*Requisitos da tarefa*. Edite o texto sobre Sergio Moro no trecho que começa em "Ouve-se com frequência, tanto" e termina em "às três últimas.", substituindo "perfil político" por "perfil eleitoral" e apresentando o trecho alterado.

*Trecho fornecido*.
·····
• Carregando...
Ex-ministro Sergio Moro acompanhou a apresentação do vídeo da reunião ministerial nesta terça-feira (12), em Brasília
Ex-ministro e ex-juiz da Lava Jato Sergio Moro.| Foto: Pedro França/Agência Senado

Ouve-se com frequência, tanto entre eleitores de Bolsonaro quanto entre opositores, “neutros” e outros tipos, que o ex-juiz e ex-ministro Sergio Moro não tem perfil político para concorrer à presidência da República. E olhem que nem é candidato. O único candidato declarado que temos – à reeleição, claro, seguindo a regra vigente desde o governo Fernando Henrique Cardoso – é Bolsonaro. As oposições apenas cogitam alguns nomes.

Mas vamos ao tal perfil político supostamente exigido para se ocupar a presidência desta República que nasceu com um golpe de Estado. A melhor coisa a fazer, nesse caso, é estabelecer algumas comparações. Basta analisar algumas presidências que ainda estão próximas. Para resumir, atenho-me às três últimas.
·····
*Dados armazenados*.
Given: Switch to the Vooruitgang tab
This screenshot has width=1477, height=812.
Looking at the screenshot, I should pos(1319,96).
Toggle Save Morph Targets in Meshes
·····
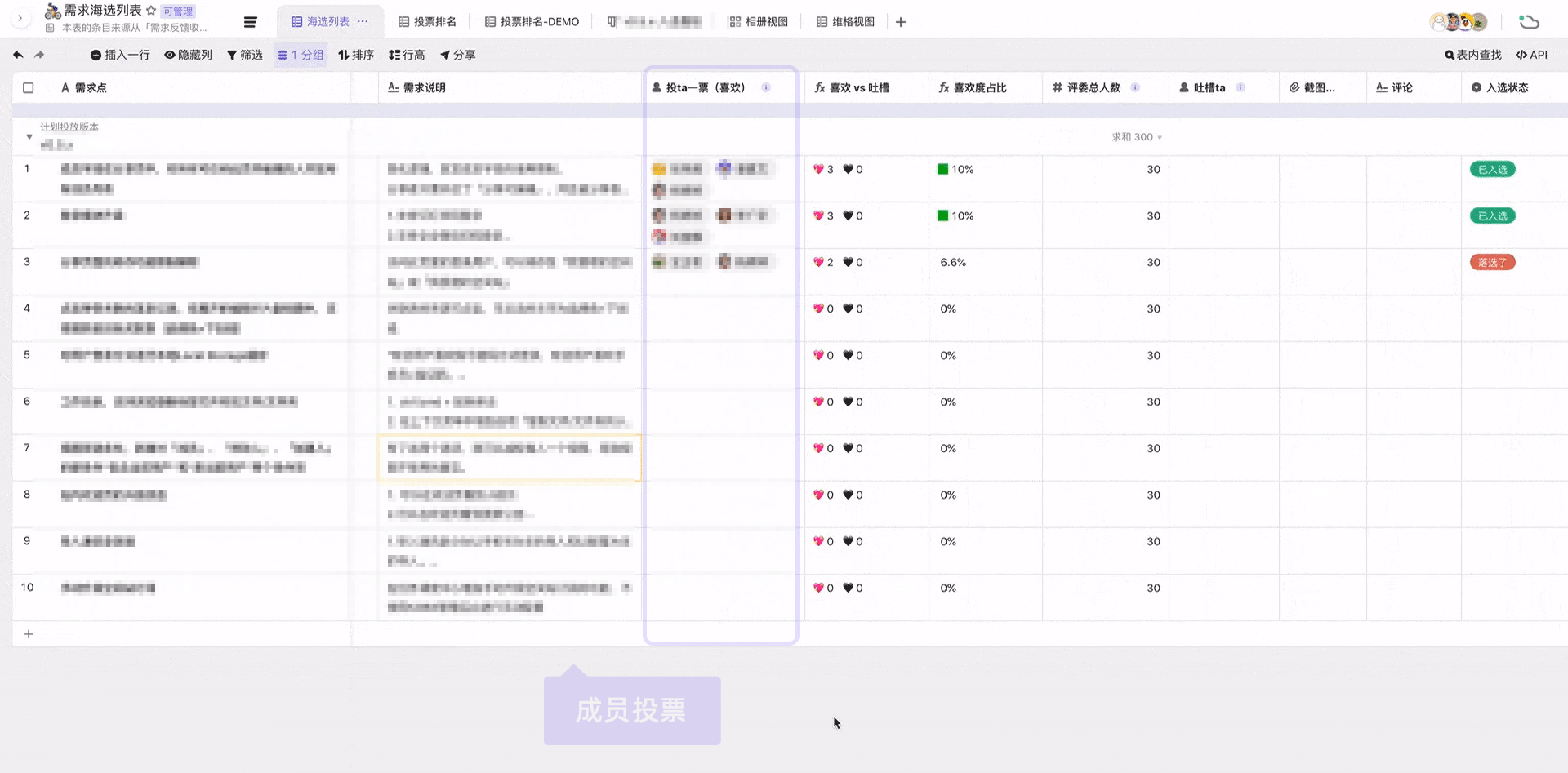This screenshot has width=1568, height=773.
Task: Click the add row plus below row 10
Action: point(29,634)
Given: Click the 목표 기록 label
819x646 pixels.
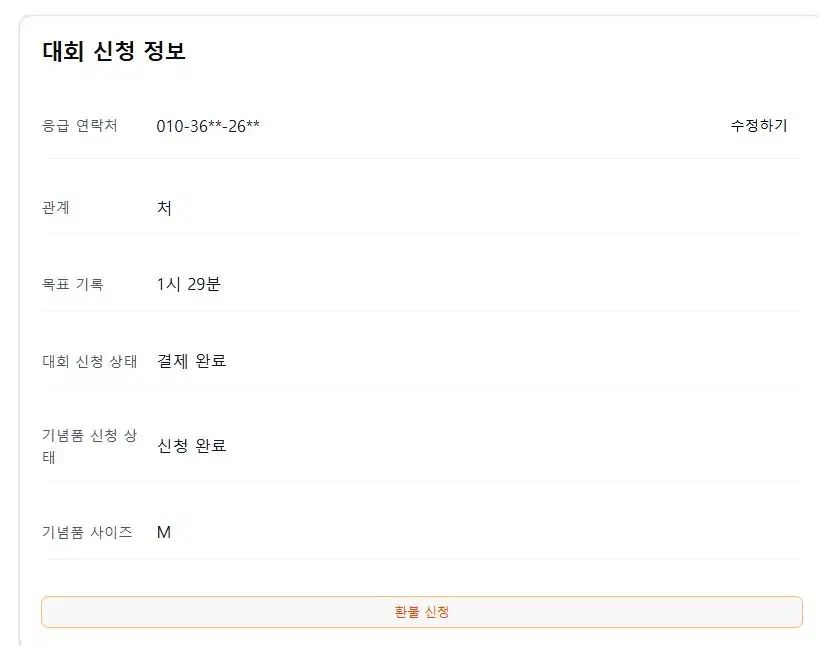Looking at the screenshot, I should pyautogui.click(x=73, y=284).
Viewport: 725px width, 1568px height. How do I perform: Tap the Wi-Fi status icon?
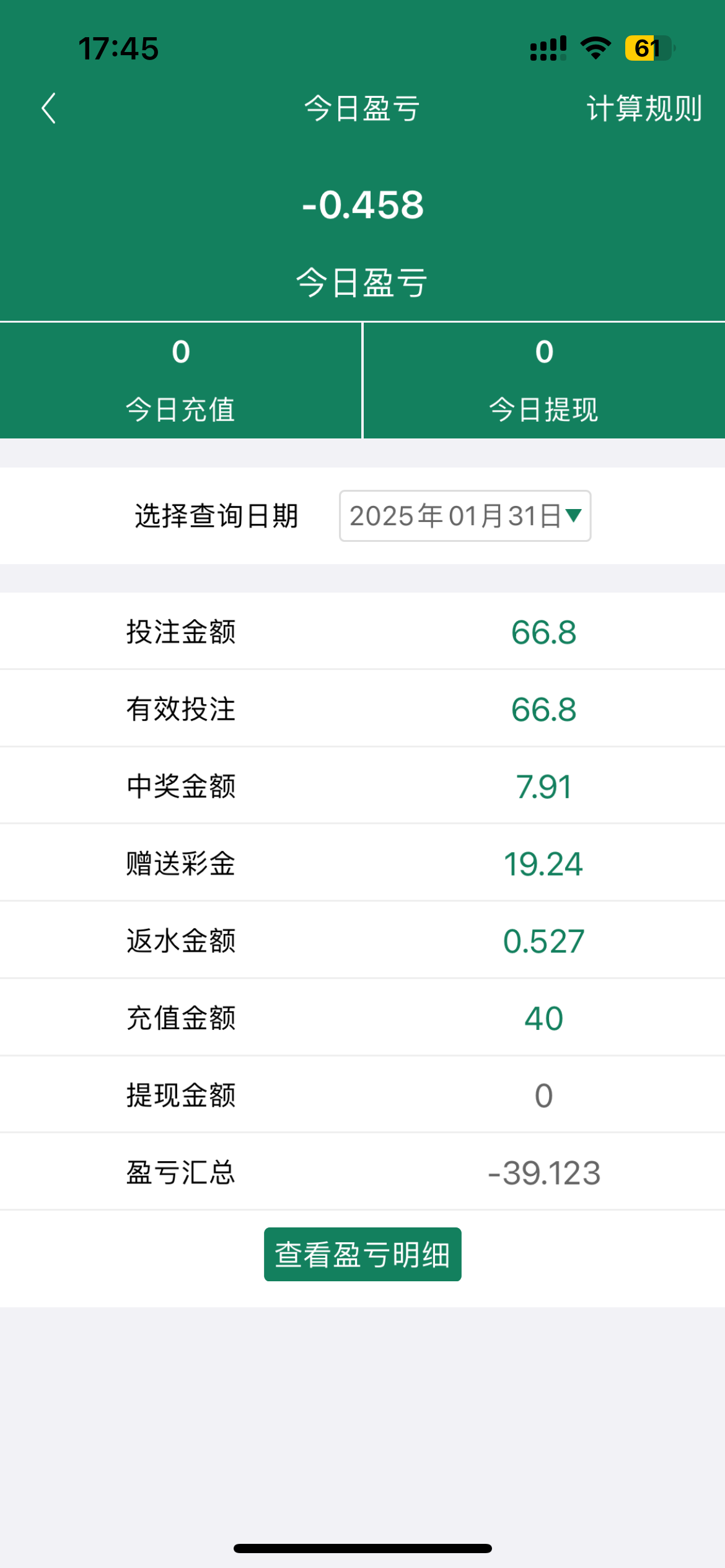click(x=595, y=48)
·····
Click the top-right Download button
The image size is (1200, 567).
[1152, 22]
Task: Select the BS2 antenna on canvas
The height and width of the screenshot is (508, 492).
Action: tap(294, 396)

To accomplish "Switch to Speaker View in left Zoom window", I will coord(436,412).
·····
*Resposta da tarefa*.
Ouve-se com frequência, tanto entre eleitores de Bolsonaro quanto entre opositores, “neutros” e outros tipos, que o ex-juiz e ex-ministro Sergio Moro não tem perfil eleitoral para concorrer à presidência da República. E olhem que nem é candidato. O único candidato declarado que temos – à reeleição, claro, seguindo a regra vigente desde o governo Fernando Henrique Cardoso – é Bolsonaro. As oposições apenas cogitam alguns nomes.

Mas vamos ao tal perfil eleitoral supostamente exigido para se ocupar a presidência desta República que nasceu com um golpe de Estado. A melhor coisa a fazer, nesse caso, é estabelecer algumas comparações. Basta analisar algumas presidências que ainda estão próximas. Para resumir, atenho-me às três últimas.